▸ **THE TASK**
At the line that includes "Unstar this email with the star", begin writing out the entries below exactly, and continue through the last line without adding anything.

*** Block opens ***

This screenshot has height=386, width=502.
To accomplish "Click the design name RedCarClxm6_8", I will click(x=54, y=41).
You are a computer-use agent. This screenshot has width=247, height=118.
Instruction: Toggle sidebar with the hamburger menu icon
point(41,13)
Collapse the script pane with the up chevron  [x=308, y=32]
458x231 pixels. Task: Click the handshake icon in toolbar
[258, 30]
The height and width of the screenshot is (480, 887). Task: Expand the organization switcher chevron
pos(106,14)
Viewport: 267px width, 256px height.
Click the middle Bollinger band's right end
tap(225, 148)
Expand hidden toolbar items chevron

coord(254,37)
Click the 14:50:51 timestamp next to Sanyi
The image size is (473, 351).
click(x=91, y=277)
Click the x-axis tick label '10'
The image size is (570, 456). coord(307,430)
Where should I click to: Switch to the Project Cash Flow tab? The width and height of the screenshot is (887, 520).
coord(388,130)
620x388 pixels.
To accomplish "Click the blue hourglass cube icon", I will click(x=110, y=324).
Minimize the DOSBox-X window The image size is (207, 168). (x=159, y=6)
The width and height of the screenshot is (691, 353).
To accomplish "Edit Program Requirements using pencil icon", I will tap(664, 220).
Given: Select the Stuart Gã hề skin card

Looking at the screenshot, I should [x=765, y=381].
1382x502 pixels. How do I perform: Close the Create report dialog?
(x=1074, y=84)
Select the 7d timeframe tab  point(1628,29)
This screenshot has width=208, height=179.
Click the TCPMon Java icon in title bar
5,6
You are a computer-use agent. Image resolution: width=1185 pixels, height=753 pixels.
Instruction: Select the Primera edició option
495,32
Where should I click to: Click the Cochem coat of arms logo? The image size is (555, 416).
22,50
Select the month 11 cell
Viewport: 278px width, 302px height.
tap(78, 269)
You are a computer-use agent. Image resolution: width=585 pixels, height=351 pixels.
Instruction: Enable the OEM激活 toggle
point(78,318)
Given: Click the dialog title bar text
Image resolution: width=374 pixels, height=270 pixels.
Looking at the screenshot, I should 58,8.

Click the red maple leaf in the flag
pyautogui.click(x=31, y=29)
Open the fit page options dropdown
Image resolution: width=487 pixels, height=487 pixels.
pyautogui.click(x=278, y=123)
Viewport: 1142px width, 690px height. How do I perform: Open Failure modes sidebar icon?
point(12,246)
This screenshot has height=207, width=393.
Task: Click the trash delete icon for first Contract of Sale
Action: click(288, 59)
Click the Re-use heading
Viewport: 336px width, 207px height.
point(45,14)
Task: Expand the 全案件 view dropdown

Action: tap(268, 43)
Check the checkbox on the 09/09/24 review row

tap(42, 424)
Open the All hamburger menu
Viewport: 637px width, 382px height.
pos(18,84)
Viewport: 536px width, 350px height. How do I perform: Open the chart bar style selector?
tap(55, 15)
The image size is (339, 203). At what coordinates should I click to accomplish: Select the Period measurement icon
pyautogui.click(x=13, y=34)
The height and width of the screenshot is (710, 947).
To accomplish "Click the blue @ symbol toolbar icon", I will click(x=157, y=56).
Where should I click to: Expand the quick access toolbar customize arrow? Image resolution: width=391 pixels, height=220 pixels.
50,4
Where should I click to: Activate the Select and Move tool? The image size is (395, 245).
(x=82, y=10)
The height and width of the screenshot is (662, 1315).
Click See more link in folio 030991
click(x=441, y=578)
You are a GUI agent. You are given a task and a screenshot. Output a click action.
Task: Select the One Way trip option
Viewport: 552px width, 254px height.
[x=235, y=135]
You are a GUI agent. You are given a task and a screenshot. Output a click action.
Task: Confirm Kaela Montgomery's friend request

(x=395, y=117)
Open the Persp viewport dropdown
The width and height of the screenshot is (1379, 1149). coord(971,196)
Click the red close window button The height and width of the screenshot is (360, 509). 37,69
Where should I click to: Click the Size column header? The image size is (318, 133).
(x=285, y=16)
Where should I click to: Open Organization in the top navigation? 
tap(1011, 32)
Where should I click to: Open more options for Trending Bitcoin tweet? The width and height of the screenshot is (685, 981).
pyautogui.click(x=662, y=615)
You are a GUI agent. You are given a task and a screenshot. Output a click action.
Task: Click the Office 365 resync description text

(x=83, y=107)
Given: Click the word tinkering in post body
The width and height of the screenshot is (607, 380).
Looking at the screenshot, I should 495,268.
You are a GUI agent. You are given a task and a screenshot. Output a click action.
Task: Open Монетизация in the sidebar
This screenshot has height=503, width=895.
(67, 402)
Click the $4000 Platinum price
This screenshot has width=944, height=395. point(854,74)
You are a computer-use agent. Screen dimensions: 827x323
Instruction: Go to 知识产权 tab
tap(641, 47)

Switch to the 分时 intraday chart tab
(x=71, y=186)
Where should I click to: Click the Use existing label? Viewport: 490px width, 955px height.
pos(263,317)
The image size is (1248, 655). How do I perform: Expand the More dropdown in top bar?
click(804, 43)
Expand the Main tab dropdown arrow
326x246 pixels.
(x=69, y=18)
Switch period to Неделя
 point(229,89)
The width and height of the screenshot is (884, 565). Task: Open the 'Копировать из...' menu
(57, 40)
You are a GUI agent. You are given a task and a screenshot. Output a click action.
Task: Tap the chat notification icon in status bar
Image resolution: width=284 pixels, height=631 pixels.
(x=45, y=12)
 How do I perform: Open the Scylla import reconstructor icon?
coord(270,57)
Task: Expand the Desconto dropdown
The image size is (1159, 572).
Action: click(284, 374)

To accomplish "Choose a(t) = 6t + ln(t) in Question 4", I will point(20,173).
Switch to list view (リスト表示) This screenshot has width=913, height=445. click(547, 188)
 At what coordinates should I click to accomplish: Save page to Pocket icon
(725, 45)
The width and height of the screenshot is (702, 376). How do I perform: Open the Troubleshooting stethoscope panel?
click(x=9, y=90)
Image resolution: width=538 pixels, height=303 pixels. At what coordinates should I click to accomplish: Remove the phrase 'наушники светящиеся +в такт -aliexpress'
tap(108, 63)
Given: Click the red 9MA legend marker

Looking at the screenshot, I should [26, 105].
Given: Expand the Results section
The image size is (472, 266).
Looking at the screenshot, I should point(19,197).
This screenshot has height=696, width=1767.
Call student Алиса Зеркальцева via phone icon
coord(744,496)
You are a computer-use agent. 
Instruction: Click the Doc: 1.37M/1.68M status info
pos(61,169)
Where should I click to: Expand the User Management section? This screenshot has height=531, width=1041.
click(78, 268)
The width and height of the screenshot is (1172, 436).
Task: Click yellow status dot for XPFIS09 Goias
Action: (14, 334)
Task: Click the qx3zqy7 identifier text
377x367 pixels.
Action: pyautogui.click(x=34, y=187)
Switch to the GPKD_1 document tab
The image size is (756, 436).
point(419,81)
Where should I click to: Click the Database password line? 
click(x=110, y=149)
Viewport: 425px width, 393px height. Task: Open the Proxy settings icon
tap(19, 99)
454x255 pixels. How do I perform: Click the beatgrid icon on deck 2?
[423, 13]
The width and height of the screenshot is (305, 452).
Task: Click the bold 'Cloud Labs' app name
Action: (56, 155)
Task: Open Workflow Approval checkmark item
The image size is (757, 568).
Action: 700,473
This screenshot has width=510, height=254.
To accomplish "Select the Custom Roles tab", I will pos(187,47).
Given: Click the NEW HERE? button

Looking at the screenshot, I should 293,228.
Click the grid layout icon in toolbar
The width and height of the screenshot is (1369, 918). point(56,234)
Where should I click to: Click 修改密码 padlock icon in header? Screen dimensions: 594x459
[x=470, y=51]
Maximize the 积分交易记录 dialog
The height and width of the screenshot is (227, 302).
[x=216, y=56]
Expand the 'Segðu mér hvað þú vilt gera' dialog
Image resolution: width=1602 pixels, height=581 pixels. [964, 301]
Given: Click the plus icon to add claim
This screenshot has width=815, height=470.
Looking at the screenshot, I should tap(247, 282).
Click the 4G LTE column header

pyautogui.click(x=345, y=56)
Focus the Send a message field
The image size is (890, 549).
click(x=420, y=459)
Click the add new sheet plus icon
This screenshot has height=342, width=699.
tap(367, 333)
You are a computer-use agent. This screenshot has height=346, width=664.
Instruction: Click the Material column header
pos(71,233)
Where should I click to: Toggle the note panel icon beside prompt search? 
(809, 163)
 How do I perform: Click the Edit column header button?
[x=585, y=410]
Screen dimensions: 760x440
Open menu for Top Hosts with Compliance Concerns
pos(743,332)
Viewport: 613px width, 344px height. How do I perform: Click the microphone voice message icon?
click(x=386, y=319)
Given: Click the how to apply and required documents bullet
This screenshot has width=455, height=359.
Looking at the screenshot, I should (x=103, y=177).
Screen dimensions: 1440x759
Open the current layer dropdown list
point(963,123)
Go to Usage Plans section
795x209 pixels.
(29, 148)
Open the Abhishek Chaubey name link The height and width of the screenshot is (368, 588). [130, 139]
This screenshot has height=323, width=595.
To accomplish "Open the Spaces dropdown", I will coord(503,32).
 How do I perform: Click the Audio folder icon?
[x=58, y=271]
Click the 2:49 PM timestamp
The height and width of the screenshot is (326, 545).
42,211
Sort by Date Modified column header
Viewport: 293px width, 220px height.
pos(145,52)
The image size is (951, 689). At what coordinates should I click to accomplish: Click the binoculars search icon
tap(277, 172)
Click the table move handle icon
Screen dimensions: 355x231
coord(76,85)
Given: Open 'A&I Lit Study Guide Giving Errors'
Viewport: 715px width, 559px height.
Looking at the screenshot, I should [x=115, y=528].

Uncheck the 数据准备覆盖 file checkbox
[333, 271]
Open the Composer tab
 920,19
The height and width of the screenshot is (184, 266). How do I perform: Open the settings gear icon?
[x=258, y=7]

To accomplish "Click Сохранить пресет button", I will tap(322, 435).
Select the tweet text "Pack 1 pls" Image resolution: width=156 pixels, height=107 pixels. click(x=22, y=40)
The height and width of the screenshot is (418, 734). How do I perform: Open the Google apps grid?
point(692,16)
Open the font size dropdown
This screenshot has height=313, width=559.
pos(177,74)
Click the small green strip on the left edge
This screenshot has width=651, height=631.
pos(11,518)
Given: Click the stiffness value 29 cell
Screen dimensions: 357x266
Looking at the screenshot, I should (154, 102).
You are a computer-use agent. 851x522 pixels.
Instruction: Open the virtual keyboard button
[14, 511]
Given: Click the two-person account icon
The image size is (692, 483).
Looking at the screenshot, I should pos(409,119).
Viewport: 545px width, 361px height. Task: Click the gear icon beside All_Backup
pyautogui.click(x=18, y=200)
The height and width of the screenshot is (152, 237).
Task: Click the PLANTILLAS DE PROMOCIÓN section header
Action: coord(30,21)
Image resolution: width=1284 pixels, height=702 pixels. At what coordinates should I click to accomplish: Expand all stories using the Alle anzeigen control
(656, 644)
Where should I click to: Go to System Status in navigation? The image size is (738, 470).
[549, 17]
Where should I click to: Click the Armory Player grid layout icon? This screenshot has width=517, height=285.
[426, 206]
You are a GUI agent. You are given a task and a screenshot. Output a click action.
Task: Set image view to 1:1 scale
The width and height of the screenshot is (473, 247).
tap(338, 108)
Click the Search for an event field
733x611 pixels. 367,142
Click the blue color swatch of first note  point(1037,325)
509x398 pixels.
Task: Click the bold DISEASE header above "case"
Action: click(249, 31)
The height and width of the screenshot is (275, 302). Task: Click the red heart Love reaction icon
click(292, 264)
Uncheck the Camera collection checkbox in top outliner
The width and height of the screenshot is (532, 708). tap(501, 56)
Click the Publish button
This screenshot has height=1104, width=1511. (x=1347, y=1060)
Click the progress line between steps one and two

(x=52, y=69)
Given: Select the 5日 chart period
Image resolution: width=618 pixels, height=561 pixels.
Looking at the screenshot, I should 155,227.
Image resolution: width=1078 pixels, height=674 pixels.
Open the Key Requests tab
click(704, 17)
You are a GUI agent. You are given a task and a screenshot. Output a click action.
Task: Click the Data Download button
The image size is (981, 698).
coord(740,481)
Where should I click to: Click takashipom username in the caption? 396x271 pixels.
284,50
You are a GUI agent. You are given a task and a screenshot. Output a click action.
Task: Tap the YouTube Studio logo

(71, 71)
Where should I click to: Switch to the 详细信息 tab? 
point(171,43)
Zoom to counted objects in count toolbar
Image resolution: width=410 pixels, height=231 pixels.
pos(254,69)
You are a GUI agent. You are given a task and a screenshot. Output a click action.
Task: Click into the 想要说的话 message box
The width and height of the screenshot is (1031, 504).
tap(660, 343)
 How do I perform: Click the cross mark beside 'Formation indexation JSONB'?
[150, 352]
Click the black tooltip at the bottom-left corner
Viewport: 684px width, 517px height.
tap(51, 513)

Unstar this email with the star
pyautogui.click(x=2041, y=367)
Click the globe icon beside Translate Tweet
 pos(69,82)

*** Block closes ***

▸ **EXERCISE RESPONSE**
Unstar this email with the star
pyautogui.click(x=2041, y=367)
Click the globe icon beside Translate Tweet
 pos(69,82)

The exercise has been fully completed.